Kommentar von Paul-Anton Krüger

Es ist ein wichtiges und richtiges Signal, dass Bundesaußenministerin Annalena Baerbock zu den Vereinten Nationen nach New York gereist ist, pünktlich zum Auftakt der Überprüfungskonferenz zum Atomwaffensperrvertrag - ebenso wie ihr amerikanischer Kollege Tony Blinken. Es ist ein Kerninteresse deutscher Außenpolitik und aller demokratisch verfassten Staaten, dass die internationale Ordnung, die sich nach dem Zweiten Weltkrieg herausgebildet hat, erhalten bleibt.
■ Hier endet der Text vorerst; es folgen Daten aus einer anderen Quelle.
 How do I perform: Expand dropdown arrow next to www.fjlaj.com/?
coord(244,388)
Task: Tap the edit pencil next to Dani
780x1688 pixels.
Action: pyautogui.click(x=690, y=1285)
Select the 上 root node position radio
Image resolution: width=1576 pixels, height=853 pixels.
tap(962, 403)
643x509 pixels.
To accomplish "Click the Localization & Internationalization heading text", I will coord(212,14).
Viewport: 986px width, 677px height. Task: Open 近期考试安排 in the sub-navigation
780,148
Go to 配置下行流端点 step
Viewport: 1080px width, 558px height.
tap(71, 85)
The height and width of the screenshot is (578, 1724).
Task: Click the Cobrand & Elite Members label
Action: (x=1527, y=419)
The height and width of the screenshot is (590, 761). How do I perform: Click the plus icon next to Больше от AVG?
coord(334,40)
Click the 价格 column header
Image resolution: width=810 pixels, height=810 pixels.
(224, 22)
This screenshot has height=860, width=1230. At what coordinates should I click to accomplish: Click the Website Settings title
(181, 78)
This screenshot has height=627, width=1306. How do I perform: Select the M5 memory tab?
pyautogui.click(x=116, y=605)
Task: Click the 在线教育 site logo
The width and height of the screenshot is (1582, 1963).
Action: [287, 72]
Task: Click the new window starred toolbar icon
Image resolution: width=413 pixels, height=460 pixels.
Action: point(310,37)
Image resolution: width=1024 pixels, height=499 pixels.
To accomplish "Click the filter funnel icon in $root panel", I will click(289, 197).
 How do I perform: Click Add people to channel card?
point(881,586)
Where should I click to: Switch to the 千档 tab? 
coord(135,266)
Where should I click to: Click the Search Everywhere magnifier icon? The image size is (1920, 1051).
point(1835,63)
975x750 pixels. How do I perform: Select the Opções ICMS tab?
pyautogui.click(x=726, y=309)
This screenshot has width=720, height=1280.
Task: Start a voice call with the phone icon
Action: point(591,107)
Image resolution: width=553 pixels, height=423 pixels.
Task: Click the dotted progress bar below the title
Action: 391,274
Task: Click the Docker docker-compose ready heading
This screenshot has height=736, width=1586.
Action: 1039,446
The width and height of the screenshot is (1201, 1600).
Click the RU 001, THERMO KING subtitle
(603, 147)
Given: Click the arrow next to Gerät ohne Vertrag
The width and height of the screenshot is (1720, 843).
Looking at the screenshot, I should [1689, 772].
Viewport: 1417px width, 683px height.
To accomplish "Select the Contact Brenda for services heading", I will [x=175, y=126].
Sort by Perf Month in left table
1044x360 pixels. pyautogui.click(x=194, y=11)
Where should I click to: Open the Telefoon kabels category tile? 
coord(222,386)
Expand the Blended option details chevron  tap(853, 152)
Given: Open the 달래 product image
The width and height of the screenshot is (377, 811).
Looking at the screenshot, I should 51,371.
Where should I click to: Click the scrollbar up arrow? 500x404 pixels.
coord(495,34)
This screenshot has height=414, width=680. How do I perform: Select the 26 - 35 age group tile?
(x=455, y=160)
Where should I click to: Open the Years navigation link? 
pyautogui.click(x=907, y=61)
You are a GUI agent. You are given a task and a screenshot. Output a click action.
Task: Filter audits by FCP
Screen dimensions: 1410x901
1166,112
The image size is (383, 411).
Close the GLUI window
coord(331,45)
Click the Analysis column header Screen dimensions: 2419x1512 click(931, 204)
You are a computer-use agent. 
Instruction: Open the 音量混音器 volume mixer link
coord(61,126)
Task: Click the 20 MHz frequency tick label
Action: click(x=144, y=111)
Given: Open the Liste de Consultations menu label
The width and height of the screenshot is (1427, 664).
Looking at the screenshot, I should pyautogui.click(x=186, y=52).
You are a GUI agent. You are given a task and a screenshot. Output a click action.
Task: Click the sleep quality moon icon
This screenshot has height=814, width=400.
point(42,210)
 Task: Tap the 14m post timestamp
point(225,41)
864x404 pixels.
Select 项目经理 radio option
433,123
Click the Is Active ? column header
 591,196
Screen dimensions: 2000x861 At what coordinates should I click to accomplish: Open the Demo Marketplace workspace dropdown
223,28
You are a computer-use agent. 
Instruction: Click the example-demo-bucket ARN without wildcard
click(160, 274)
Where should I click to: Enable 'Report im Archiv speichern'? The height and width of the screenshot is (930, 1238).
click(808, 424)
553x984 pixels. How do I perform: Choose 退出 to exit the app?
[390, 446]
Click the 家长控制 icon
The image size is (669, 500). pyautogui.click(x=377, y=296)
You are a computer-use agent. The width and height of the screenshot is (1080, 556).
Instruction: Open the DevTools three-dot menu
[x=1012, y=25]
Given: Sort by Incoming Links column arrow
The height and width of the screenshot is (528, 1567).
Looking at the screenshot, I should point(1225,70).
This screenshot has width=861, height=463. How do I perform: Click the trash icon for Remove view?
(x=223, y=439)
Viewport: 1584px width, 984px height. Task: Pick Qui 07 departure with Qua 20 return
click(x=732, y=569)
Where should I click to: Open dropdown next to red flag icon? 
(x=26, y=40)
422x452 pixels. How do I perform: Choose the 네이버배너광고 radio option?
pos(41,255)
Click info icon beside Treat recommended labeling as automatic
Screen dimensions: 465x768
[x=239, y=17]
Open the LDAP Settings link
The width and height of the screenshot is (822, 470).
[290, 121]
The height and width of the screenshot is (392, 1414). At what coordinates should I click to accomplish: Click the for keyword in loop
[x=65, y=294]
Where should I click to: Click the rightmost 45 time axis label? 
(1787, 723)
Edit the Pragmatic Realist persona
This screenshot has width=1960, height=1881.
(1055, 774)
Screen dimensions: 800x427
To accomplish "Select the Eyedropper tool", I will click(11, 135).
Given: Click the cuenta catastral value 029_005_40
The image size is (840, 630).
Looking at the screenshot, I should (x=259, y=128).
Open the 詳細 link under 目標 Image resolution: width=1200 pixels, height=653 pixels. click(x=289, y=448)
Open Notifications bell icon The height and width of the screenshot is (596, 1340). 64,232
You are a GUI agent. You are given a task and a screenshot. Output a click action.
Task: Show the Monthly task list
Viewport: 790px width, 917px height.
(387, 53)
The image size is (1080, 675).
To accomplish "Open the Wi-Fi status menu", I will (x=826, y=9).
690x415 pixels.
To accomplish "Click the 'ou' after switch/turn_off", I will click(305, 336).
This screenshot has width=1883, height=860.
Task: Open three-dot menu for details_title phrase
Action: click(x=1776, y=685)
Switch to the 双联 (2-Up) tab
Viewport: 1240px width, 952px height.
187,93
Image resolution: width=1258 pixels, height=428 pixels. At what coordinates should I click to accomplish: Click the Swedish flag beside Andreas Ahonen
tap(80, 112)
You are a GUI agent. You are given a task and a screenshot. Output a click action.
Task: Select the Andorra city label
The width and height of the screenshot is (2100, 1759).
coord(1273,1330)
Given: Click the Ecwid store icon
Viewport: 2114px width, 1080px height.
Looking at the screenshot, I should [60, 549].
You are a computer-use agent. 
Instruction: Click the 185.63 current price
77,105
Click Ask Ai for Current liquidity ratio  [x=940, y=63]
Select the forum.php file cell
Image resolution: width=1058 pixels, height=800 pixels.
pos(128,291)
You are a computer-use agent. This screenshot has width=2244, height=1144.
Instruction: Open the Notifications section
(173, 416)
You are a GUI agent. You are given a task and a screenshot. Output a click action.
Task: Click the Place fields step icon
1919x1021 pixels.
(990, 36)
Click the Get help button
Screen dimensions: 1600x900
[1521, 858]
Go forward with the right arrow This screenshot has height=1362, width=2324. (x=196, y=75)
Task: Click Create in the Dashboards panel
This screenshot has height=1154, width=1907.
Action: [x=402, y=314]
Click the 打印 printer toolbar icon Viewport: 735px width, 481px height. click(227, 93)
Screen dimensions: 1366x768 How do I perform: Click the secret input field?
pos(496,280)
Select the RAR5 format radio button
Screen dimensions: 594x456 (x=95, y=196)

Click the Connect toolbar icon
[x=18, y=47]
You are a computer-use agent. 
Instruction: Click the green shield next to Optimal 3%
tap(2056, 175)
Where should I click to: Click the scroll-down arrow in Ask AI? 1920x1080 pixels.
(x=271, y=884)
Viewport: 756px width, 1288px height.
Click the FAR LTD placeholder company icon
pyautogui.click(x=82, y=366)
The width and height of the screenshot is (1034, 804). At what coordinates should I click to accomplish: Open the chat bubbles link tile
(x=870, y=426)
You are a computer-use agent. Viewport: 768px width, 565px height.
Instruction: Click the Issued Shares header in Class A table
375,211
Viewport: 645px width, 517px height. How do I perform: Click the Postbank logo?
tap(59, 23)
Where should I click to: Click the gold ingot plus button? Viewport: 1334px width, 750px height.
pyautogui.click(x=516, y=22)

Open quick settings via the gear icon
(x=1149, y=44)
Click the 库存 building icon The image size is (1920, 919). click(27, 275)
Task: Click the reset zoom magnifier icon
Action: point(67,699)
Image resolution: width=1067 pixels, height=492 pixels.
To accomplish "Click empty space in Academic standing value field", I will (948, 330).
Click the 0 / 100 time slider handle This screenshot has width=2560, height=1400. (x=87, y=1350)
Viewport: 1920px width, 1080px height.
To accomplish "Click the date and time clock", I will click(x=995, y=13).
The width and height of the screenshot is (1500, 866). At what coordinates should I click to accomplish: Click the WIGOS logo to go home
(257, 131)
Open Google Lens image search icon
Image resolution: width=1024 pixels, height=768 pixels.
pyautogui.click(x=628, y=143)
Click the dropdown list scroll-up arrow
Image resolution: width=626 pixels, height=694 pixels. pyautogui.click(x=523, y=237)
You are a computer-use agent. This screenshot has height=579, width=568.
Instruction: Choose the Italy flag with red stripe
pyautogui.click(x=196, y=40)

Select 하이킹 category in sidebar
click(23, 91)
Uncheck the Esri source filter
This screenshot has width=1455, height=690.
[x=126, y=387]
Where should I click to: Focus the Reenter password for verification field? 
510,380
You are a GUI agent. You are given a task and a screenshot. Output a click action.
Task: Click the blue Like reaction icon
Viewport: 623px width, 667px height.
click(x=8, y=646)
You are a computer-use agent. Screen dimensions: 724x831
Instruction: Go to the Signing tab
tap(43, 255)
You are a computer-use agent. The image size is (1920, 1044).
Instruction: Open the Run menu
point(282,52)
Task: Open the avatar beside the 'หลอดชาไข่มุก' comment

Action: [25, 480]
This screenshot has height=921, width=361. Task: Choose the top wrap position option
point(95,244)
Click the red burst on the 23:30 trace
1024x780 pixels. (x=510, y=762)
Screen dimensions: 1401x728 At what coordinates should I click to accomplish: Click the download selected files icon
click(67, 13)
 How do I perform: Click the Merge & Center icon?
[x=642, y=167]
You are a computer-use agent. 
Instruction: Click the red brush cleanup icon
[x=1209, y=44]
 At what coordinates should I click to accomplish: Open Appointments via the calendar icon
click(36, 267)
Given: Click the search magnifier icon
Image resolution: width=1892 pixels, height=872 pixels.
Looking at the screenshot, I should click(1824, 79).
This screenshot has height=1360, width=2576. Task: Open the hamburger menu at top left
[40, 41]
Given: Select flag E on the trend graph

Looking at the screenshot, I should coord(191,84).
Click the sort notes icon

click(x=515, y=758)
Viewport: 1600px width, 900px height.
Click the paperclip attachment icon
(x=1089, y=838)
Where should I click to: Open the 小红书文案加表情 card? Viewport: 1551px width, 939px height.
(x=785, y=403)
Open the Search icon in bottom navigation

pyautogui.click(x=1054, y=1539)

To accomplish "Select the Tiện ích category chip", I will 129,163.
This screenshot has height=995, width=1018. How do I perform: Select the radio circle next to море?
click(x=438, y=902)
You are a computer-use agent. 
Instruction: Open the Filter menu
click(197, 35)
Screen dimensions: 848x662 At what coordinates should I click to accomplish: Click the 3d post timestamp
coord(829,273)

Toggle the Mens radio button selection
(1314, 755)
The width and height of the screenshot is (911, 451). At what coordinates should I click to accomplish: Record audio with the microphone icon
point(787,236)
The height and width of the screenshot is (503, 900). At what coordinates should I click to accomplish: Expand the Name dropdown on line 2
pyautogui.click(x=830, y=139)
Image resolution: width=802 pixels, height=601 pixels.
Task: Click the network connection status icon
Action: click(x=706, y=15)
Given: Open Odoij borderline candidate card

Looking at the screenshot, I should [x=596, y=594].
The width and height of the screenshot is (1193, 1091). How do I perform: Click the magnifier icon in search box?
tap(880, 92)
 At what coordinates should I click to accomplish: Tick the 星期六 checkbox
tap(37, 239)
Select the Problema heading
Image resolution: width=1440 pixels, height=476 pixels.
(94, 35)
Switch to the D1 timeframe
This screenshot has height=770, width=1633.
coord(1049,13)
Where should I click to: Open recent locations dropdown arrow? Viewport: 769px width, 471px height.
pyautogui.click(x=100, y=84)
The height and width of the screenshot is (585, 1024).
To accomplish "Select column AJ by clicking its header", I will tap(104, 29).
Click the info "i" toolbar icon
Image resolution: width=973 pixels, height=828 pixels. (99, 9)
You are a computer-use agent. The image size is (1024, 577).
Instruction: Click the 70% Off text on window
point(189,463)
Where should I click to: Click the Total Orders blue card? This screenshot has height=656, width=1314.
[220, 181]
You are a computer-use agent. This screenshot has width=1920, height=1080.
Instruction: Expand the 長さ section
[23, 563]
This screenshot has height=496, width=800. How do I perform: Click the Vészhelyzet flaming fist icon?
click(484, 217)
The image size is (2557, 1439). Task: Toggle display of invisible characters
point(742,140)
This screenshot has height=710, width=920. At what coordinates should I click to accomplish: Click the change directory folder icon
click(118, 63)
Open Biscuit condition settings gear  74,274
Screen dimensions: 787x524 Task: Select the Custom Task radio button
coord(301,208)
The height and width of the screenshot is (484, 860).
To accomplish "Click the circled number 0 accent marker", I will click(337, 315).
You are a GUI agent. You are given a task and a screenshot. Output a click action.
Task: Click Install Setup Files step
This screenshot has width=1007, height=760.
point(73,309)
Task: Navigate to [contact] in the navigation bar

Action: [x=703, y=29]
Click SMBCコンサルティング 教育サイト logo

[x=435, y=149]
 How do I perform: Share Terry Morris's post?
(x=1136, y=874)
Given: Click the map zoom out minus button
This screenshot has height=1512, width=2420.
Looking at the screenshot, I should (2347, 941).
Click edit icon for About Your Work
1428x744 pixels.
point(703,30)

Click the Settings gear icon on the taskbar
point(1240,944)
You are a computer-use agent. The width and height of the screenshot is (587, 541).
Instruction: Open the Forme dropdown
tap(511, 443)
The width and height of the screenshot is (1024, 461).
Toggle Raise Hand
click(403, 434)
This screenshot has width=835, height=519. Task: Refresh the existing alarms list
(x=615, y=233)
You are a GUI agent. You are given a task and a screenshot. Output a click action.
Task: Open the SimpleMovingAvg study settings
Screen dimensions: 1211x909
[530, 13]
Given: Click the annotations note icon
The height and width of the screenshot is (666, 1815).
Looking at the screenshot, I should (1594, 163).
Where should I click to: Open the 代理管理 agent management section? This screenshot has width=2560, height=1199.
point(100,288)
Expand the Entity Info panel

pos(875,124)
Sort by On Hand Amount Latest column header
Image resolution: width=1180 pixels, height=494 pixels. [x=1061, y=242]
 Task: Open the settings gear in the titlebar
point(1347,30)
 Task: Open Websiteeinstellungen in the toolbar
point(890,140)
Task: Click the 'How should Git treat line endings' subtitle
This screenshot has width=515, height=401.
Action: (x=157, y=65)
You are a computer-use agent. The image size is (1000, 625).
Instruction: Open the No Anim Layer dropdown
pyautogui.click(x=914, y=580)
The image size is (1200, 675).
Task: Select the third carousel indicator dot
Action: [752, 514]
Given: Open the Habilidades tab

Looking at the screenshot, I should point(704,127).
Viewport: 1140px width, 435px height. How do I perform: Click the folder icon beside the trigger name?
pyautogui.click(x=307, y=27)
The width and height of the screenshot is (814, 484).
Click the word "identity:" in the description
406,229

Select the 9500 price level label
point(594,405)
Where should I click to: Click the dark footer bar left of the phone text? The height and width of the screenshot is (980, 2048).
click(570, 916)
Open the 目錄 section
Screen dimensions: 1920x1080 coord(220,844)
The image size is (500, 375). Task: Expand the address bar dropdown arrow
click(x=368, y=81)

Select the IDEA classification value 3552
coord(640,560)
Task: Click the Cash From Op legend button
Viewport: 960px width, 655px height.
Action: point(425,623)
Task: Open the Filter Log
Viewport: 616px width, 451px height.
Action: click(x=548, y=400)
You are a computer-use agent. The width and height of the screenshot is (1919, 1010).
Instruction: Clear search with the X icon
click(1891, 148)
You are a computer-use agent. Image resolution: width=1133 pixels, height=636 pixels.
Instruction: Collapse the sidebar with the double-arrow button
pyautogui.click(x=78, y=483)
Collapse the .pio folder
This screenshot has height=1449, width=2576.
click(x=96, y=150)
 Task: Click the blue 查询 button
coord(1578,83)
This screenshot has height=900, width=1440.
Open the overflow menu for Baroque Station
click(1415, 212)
Wenn internationales Recht keinen Wert mehr hat, gilt nur noch das Recht des Stärkeren. Für den Frieden auf der Welt wäre das verheerend.

Russlands Angriff auf die Ukraine ist ein Angriff auf diese Ordnung, und auch China fordert sie überall dort heraus, wo die Regeln nicht zu Pekings Vorteil sind. Der Atomwaffensperrvertrag ist eine der Säulen dieser Ordnung. Er wurde von 191 Staaten unterzeichnet und hat damit fast universelle Bindungswirkung. Unterm Strich hat er der Welt bislang gute Dienste geleistet. Zwar verfügen Indien, Pakistan und Israel, die den Vertrag nicht unterzeichnet haben, mittlerweile über Atomwaffen, und Nordkorea ist 2003 aus dem Vertrag ausgetreten. Eine Proliferationswelle, die etwa im Nahen Osten befürchtet wurde, ist aber zum Glück - und dank des Abkommens - ausgeblieben.

Angesichts des Ukraine-Kriegs scheint es ein Fehler zu sein, auf Nuklearwaffen zu verzichten

Doch der Atomwaffensperrvertrag ist bedroht. Sollte Iran nach der Waffe greifen, würde dies den Pakt ins Wanken bringen. Russlands Angriff auf die Ukraine lässt es als Fehler erscheinen, Nuklearwaffen aufzugeben und sich dem Ziel der Abrüstung zu verpflichten. Kaum jemand verkörpert den Widerspruch zwischen der idealistischen Vision einer Welt ohne Atomwaffen und der von der Realität erzwungenen Stärkung der nuklearen Abschreckung so wie Annalena Baerbock. Wenn sie sagt, dass in einem Einsatz für beide Ziele in diesen Zeiten kein Widerspruch liege, kann sie auf den Kalten Krieg verweisen. Doch damals standen sich Supermächte gegenüber, die in vielerlei Hinsicht den Status quo wahren wollten, nicht die internationale Ordnung zerstören.